begin SOURCE TEXT

# Overrated Games



## NikoKing (Sep 26, 2010)

Why not have an overrated games thread as well of an underrated games one?

So what are the most overrated games that you really don't see what the hype is about?  for me it has to be OoT without a doubt.  It's a good game, but it's so nostalgiafagged.


----------



## Yokie (Sep 26, 2010)

StarCraft II.


----------



## David (Sep 26, 2010)

Modern Warfare 2.


----------



## NikoKing (Sep 26, 2010)

David said:
			
		

> Modern Warfare 2.


I also forgot MW2 :O .

I played it and it just didn't appeal to me.


----------



## Dimitri Petrenko (Sep 26, 2010)

Off topic: made a topic like this.. i got flamed
On topic :Mario galaxy


----------



## Megamannt125 (Sep 26, 2010)

Halo
Modern Warfare 2
The Legend of Zelda: Overrated of Time


----------



## NikoKing (Sep 26, 2010)

end SOURCE TEXT
begin DATA EXTRACT

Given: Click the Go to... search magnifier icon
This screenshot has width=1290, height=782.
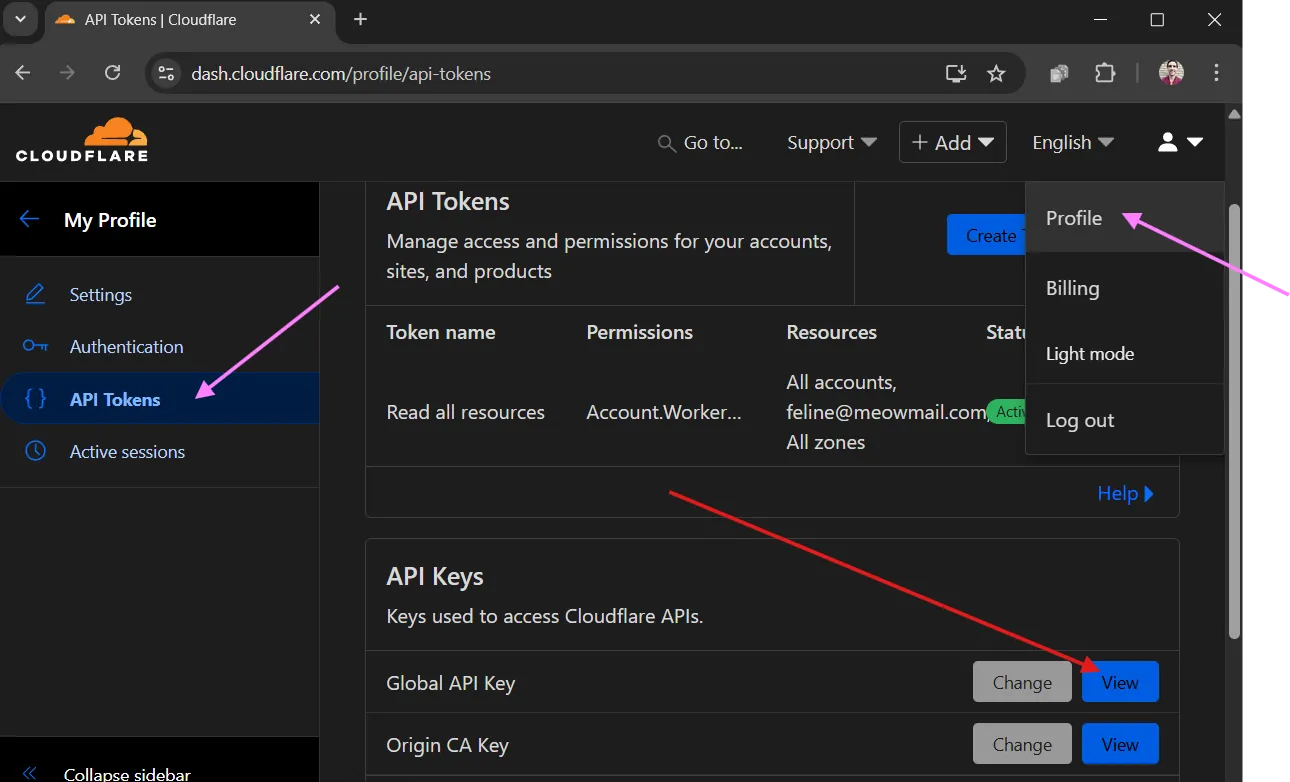Looking at the screenshot, I should [x=666, y=143].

end DATA EXTRACT

● WHAT YOU NEED TO DO
a. In the overrated games thread, which game does Yokie name?
b. Quote the overrated games thread word for word, from "Why not have" down to "it's so nostalgiafagged.".
The material is separate from the overrated games thread.

● ANSWERS TO EACH TASK
a. StarCraft II.

b.
Why not have an overrated games thread as well of an underrated games one?

So what are the most overrated games that you really don't see what the hype is about?  for me it has to be OoT without a doubt.  It's a good game, but it's so nostalgiafagged.